START Data provided
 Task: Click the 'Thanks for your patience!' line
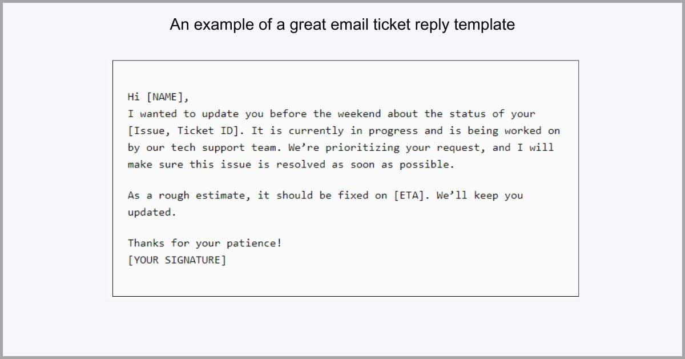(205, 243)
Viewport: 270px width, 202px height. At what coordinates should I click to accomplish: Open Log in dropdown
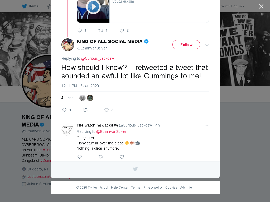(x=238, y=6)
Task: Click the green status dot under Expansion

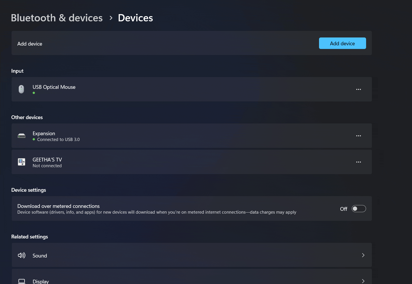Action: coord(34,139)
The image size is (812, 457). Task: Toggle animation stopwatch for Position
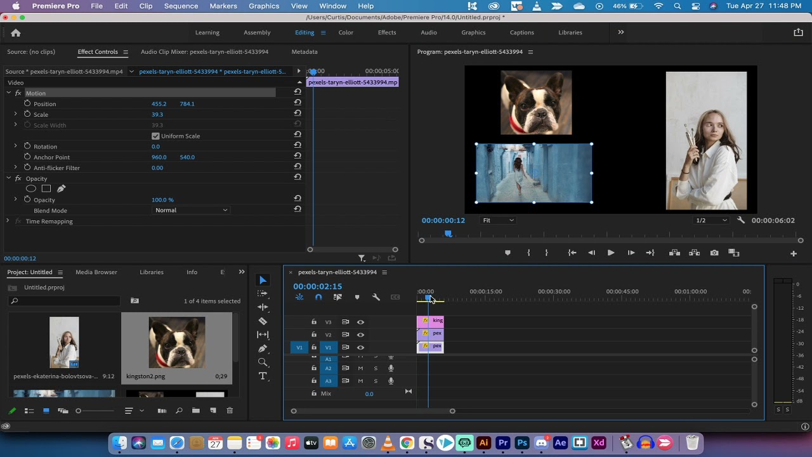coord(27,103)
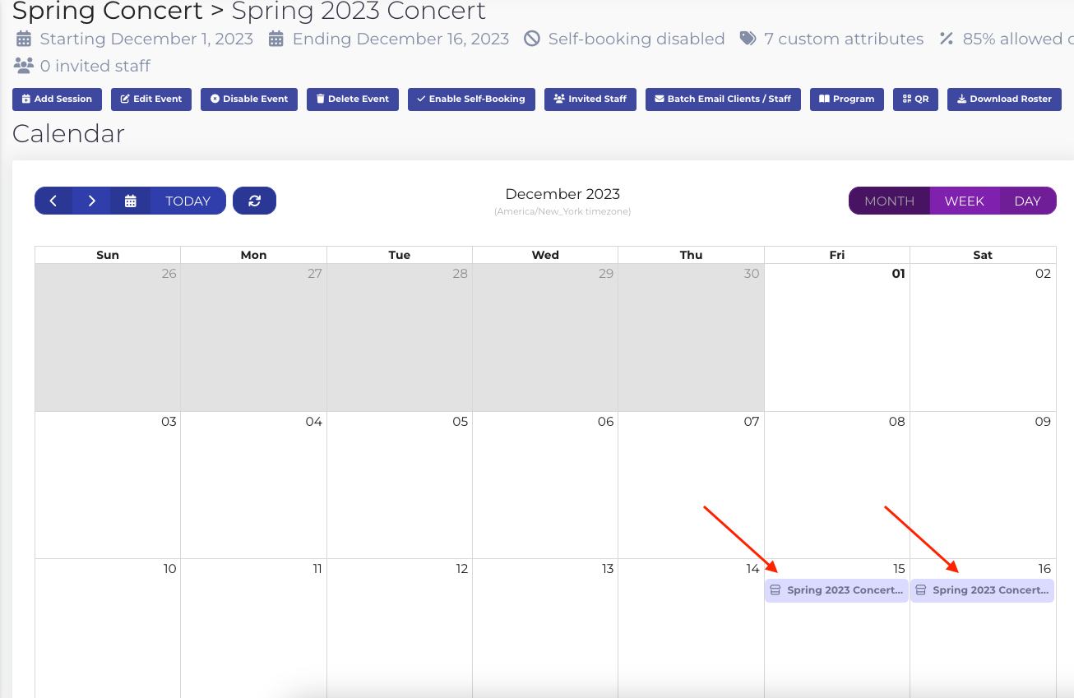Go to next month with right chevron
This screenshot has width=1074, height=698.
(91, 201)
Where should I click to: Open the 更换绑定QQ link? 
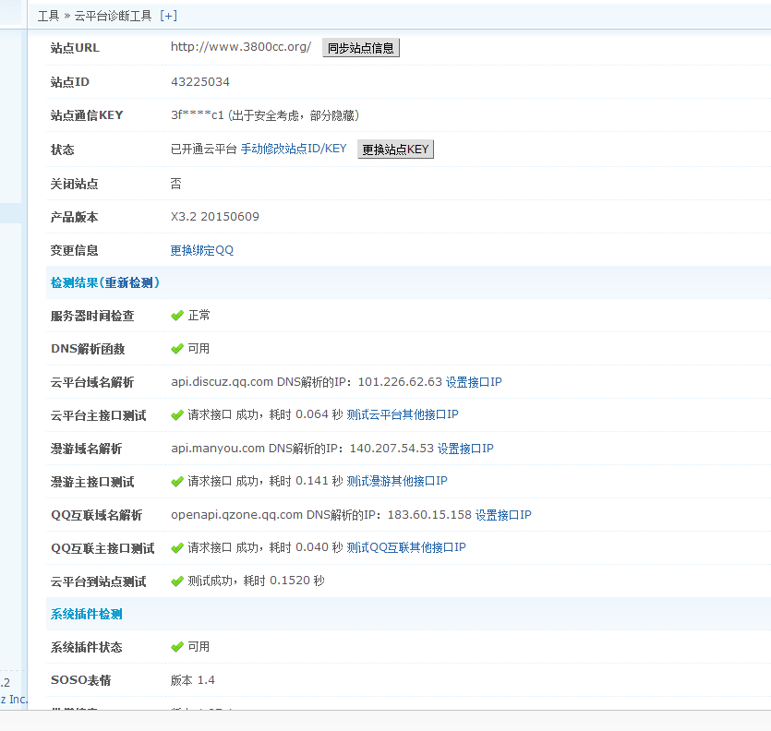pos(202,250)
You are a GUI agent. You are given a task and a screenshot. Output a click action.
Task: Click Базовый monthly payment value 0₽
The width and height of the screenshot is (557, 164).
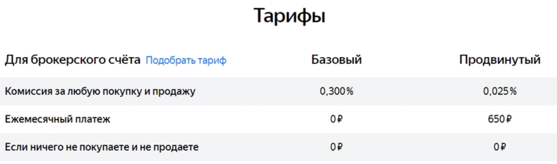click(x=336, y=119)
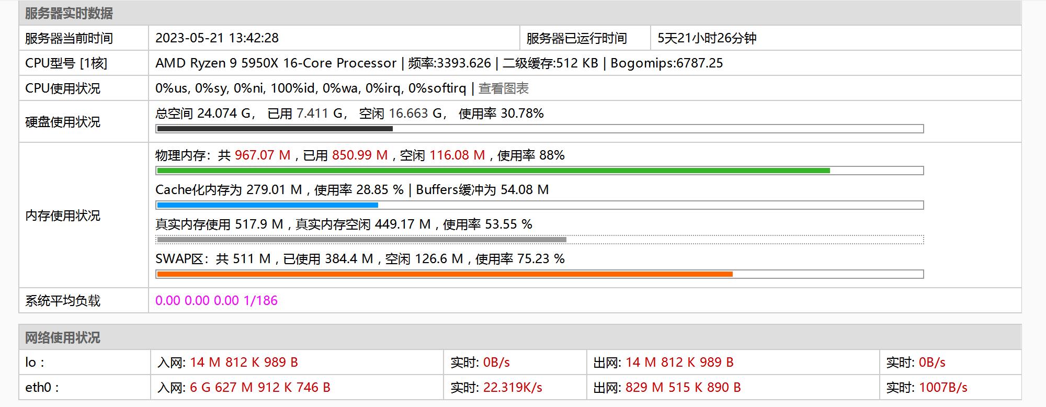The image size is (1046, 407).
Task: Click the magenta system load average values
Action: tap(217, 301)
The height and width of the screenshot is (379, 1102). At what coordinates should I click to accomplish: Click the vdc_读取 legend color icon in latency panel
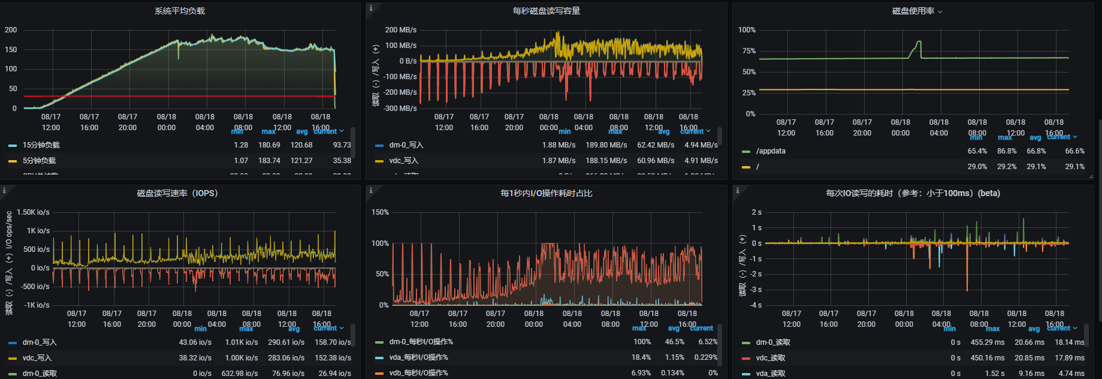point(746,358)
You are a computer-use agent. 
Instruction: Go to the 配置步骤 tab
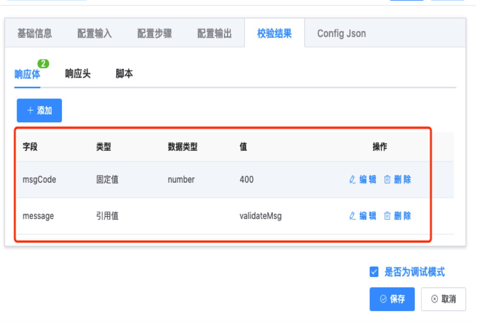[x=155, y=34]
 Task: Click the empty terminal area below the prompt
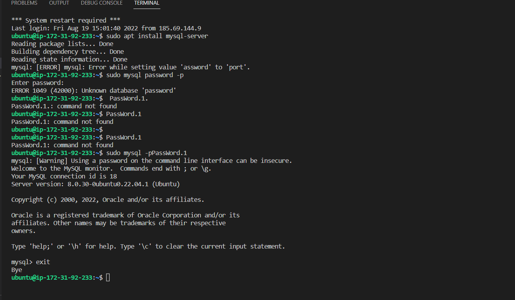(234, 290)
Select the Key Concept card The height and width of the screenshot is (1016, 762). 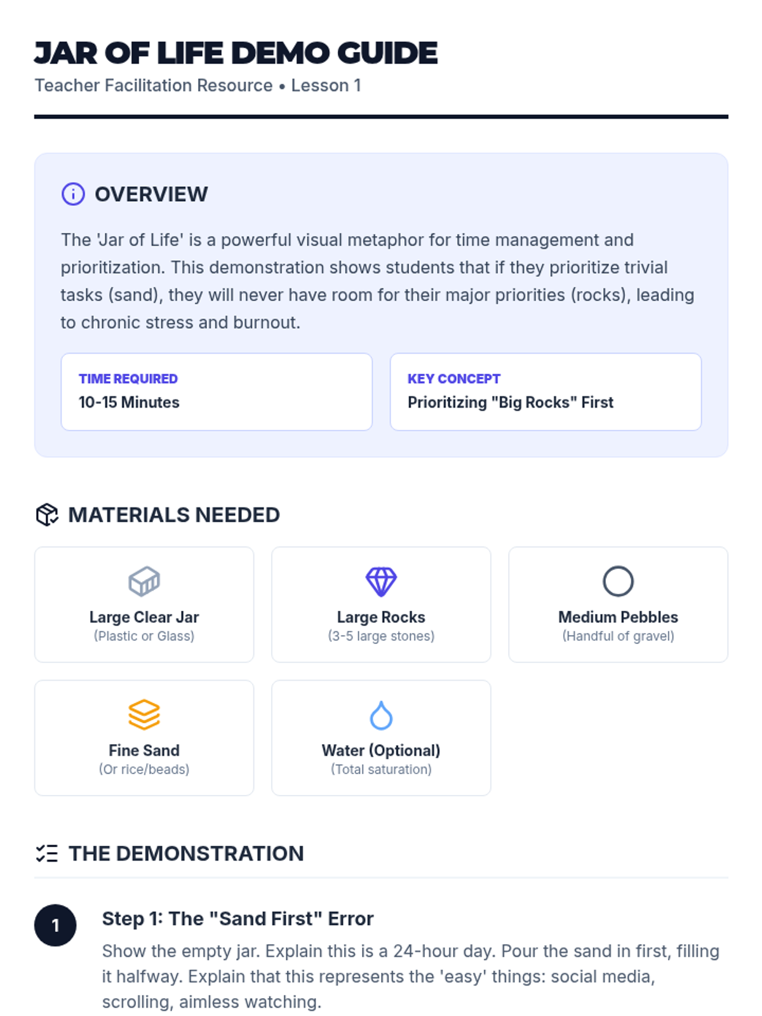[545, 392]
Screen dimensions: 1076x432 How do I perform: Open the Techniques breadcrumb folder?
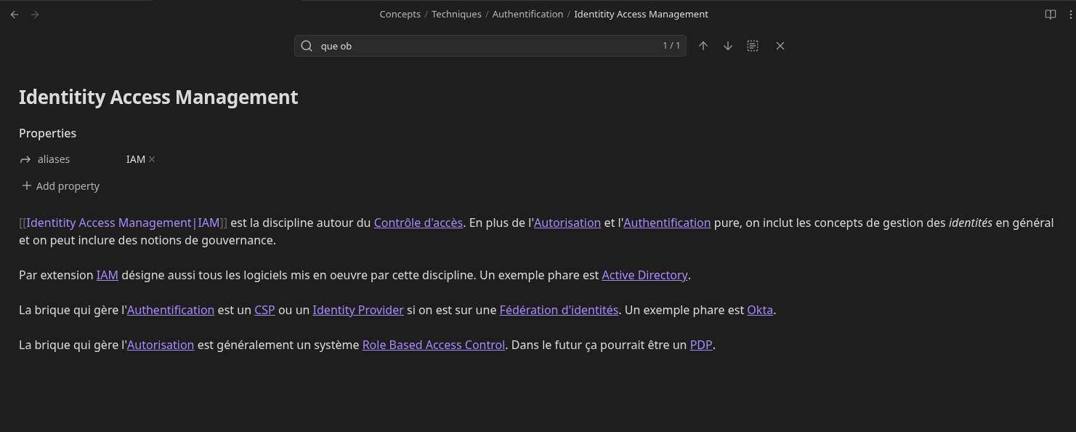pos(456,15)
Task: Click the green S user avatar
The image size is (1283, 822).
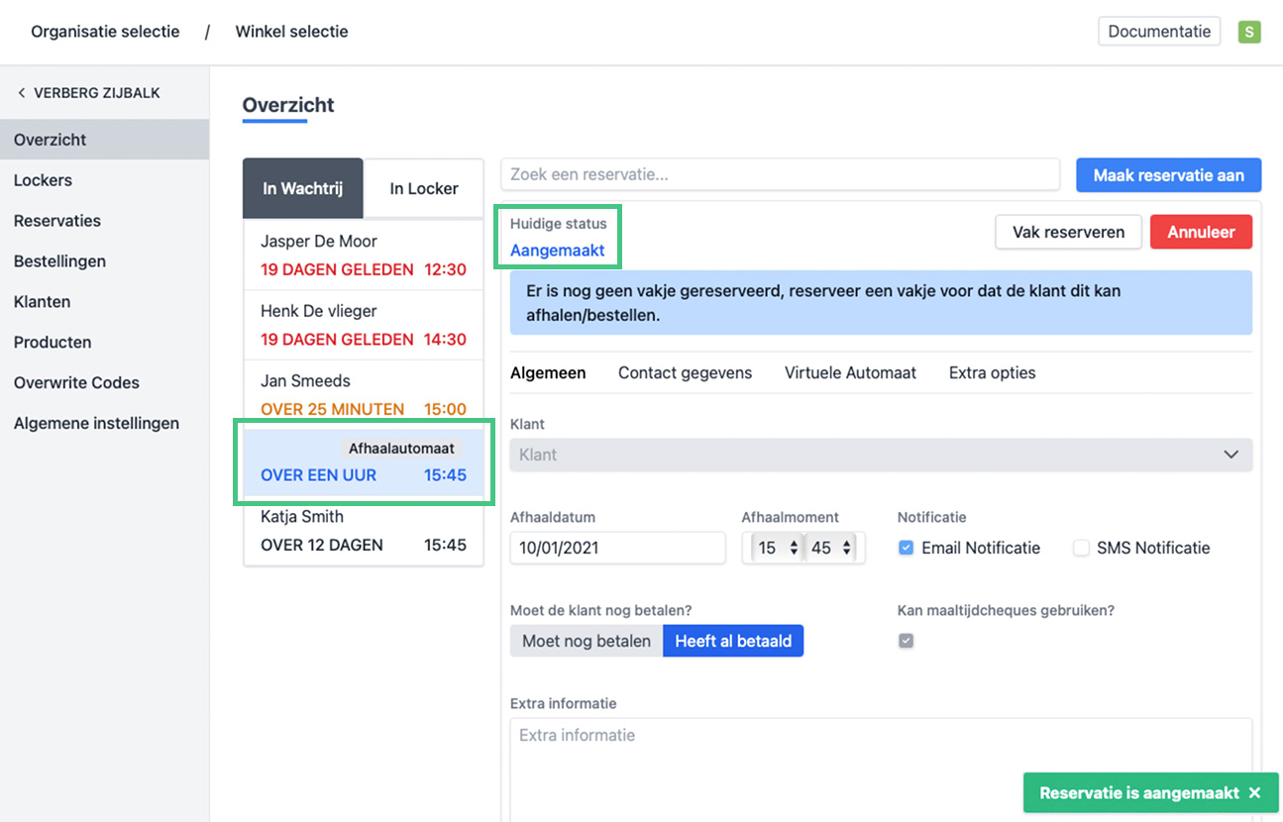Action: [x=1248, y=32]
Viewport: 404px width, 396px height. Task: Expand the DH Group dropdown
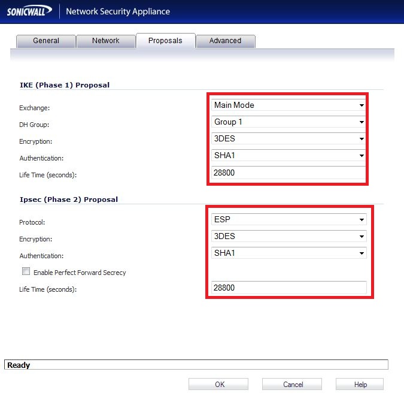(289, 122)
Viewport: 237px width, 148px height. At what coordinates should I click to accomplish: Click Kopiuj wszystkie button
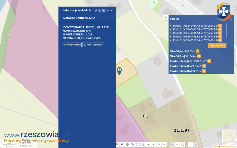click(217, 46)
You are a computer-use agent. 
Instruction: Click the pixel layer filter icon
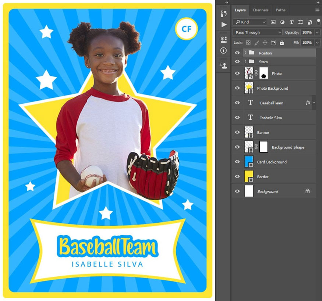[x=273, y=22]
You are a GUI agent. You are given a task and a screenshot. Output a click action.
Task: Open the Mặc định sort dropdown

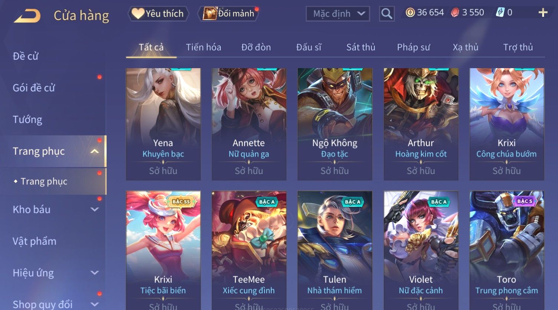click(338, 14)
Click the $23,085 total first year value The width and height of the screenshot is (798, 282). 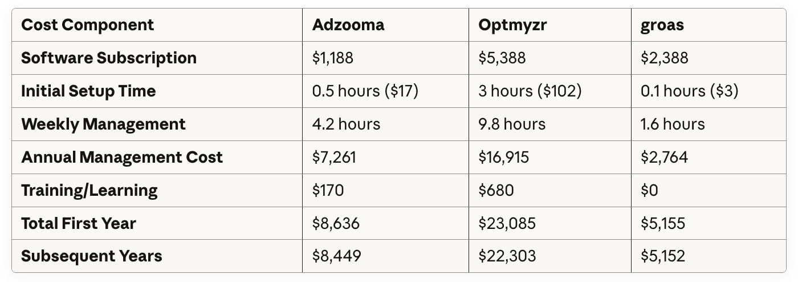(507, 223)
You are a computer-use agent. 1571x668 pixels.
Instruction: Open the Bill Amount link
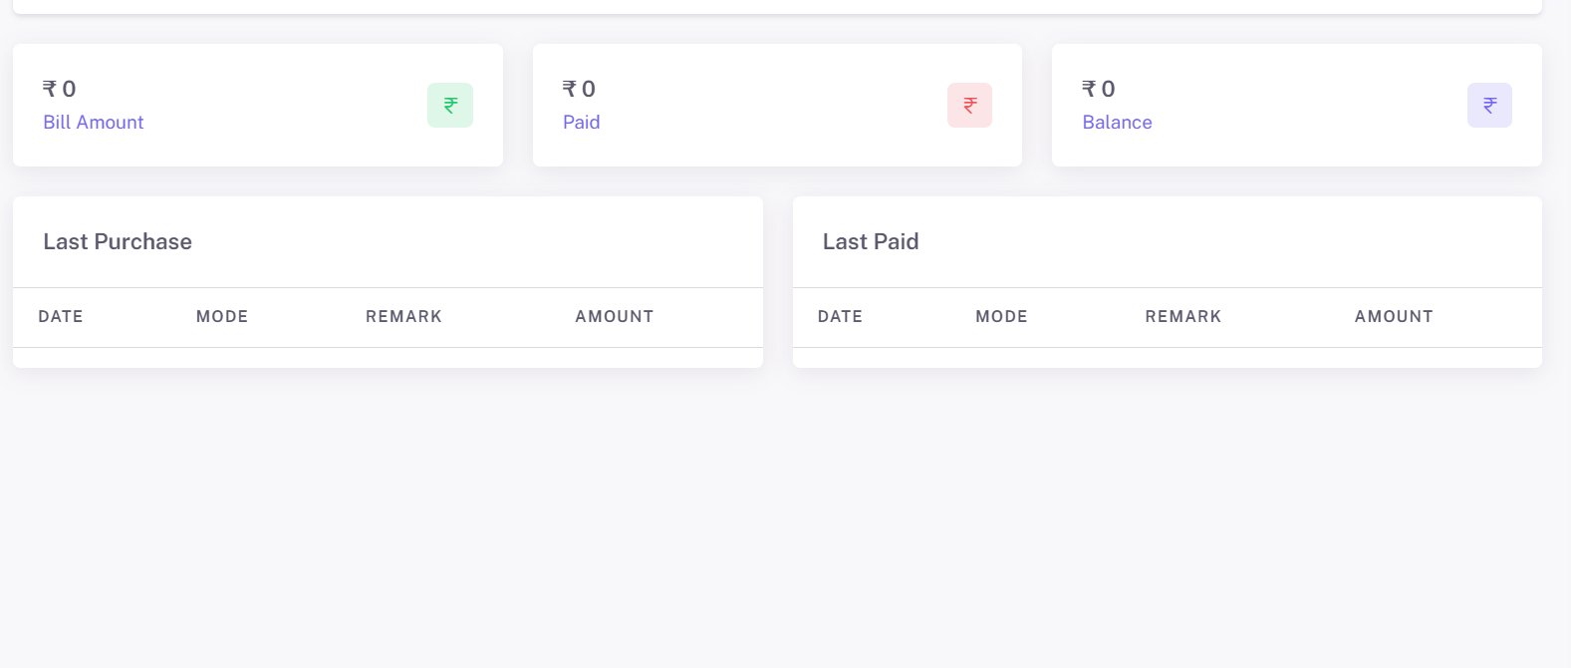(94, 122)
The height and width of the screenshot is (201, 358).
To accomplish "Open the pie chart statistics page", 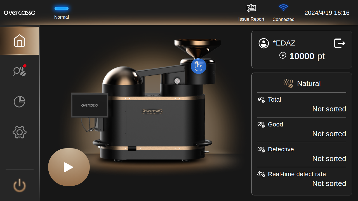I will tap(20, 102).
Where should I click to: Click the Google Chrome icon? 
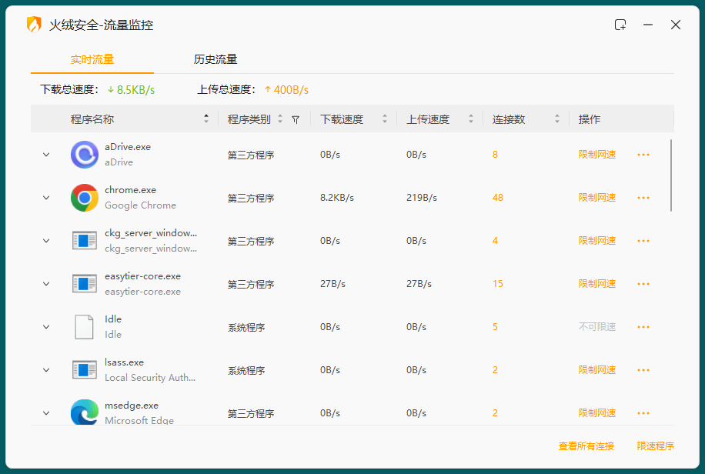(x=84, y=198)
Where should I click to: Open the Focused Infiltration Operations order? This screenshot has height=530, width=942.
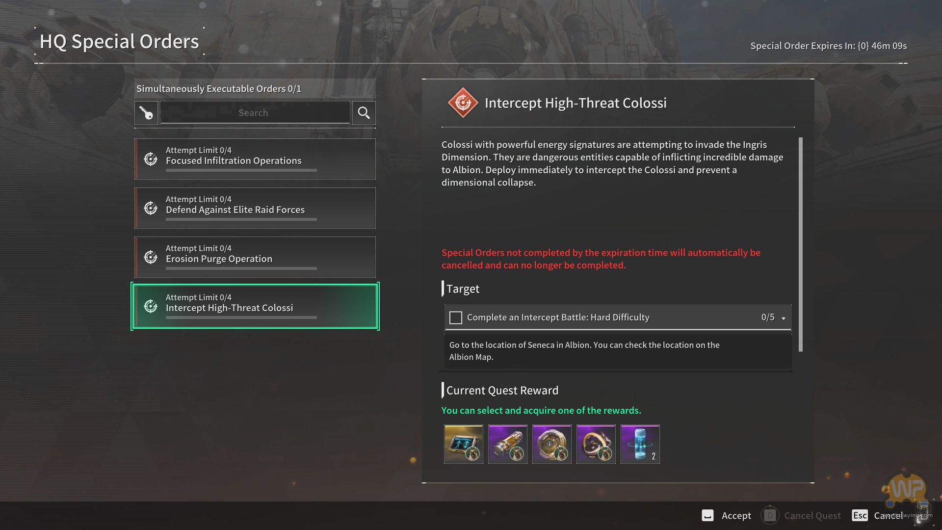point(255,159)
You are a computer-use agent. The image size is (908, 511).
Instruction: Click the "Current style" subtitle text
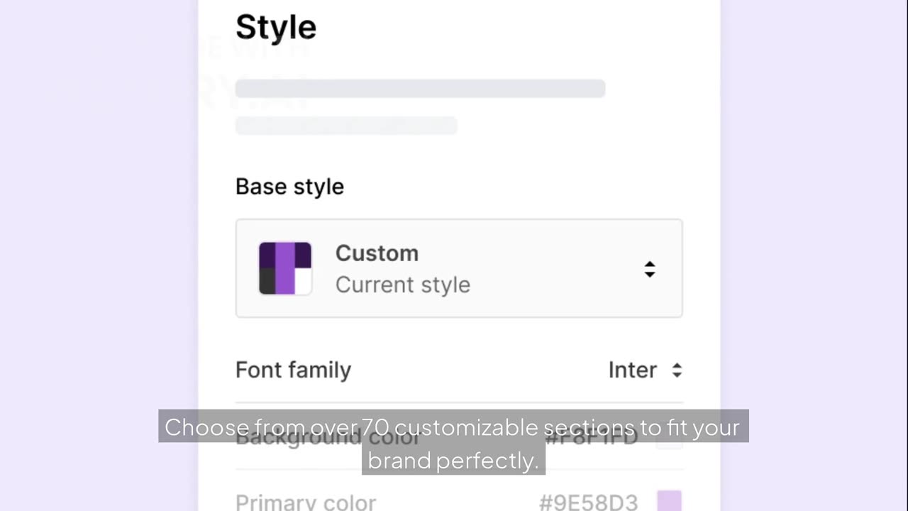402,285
END Data provided
• _About this exercise_
Nothing but a number is expected here: how many lines above include the string "computer".

• _Reply_
4